Javier Vidal-Quadras

Javier Vidal-Quadras

Al habla con… JAVIER VIDAL-QUADRAS

Javier Vidal-Quadras Trías de Bes, está casado y es padre de familia numerosa. Abogado de profesión y socio cofundador de Amat & Vidal-Quadras, es profesor de Derecho en la Universidad Abat Oliba, subdirector del Instituto de Estudios Superiores de la Familia, de la Universidad Internacional de Catalunya, vicepresidente y moderador de la Asociación FERT y secretario general de la International Federation for Family Development.

Javier acaba de publicar su 5º libro “A las alfombras felices no les gusta volar” sobre el camino que conduce a la felicidad”.

 A grandes rasgos ¿Cuál es la línea argumentar de este libro? El libro, brevísimo, es una fábula que me sirve de vehículo para aproximarme a la meta que tenemos todos los humanos planteada, la felicidad, a través de una analogía que tomo prestada de San Josemaría: la alfombra. Las distintas fases de la elaboración de una alfombra van desgranando algunos de los elementos claves de la felicidad, hasta alcanzar una conclusión que se hace evidente desde el principio: la alfombra es feliz cuando, siendo ella misma, se pone a los pies de los demás; la persona humana es feliz cuando, siendo ella misma, se hace capaz de amar y ser amada.

 Aun contando con las limitaciones que tenemos todos los humanos ¿Cual crees  que debe ser el camino que nos conduce a la felicidad. Julián Marías, en una de sus obras, llama a la felicidad el ‘imposible necesario’. Todos queremos ser felices, pero se nos presenta como una tarea extraordinaria, que excede de nuestras fuerzas. Por eso, el camino de la felicidad no es la felicidad misma. Querer ser feliz es constitutivo en el ser humano, y está muy bien, podríamos decir, es muy bonito, pero no aporta nada a la consecución de esa felicidad. El camino que muestra la alfombra es otro: olvidarse de la felicidad propia y dedicarse a la de los demás. El camino hacia la felicidad es una actividad, no un resultado, y una actividad buena; quien se dedica a una actividad buena, se acercará a la felicidad; quien va en pos de un resultado (ser feliz a toda costa), acaba centrado en uno mismo y la felicidad no llegará nunca. Amar es lo propio del ser humano. La ecuación es tan sencilla de enunciar como difícil de llevar a la práctica: más amo, más me amo; menos amo, menos me amo, pues solo amando me completo como persona.

 En el caso particular del amor humano ¿Qué elementos cabría destacar para favorecer la felicidad conyugal? El primero, la decisión. La voluntad ha de querer. Hace poco, una joven conocida me decía “he encontrado al hombre de mi vida”, y yo le contesté: “el hombre de tu vida no existe: lo será aquel que decida serlo”. Y, sin embargo, la mera voluntad no es suficiente.
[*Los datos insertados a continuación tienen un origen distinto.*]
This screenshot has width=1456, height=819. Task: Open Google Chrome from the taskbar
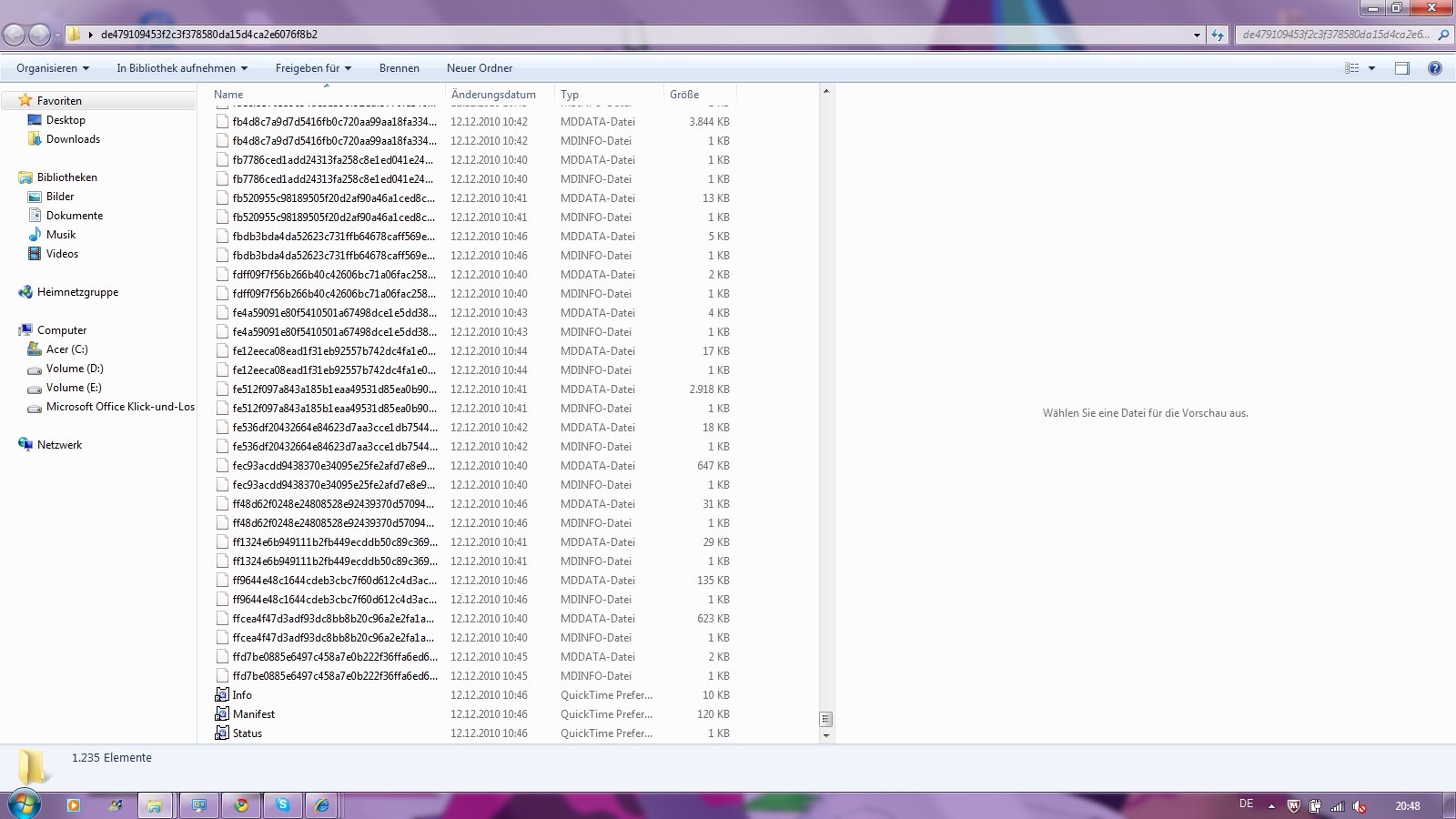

Hay que hacerla realidad porque, como decía un amigo mío, “lo que no se ‘concretiza’ no se realiza”. Y la realidad está hecha de pequeños detalles diarios, atenciones, servicios a la persona amada en una búsqueda constante de su auténtico yo. Hay que amar al otro como quiere ser amado, no como a mí me gusta amarle.

 ¿Se puede aprender a ser feliz? ¿En qué medida los padres pueden ayudar a que sus hijos sean más felices? Se aprende y se enseña a ser feliz. Rafael Pich, uno de los fundadores de la Orientación Familiar, me dijo una vez: “lo que quieras aprender, enséñalo”. Y este consejo sirve también para la felicidad. Enseñemos a nuestros hijos a ser felices en cualquier circunstancia y acabaremos aprendiendo nosotros mismos a serlo. Aquí cobra especial importancia la educación de los sentimientos: lograr que nuestros hijos, viéndolo en nosotros, sientan atracción hacia lo bueno y repulsa a lo malo.

 En un mundo globalizado y a la vez confuso. ¿Cómo ves el futuro de la orientación Familiar? La Orientación Familiar está presente en más de 60 países. La semana pasada tuvimos la reunión de las Vicepresidencias de la IFFD (más de 50  personas de 20 países), y es una gran satisfacción ver cómo culturas y sensibilidades tan diferentes coinciden en lo esencial: la familia es el lugar del hombre, donde encontrará el camino de la felicidad. La Orientación Familiar goza de muy buena salud y es una de las expresiones más auténticas de ese pensar en global y actuar en local que tanto se preconiza.